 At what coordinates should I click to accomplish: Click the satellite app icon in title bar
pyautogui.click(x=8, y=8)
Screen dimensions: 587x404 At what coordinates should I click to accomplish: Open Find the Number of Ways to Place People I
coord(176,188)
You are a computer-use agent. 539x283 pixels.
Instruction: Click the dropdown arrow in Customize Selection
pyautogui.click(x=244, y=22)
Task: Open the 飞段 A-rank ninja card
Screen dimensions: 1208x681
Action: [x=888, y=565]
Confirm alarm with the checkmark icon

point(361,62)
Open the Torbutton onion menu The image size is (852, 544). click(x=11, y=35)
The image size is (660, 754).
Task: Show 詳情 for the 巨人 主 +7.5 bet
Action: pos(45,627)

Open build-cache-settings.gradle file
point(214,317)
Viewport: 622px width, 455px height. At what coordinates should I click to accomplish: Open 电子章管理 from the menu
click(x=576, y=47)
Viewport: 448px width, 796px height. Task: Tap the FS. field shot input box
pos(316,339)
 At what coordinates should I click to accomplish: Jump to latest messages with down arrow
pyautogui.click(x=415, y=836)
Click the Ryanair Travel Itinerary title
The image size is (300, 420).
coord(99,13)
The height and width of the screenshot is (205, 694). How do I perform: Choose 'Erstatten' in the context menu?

**ASSIGNMENT**. Produce verbatim the lines starting at the one with "The image size is (300, 420)." and ending at the last line of the material, both ends included. Add no other line.

**EXERCISE OUTPUT**.
The image size is (300, 420).
coord(99,13)
The height and width of the screenshot is (205, 694). How do I perform: Choose 'Erstatten' in the context menu?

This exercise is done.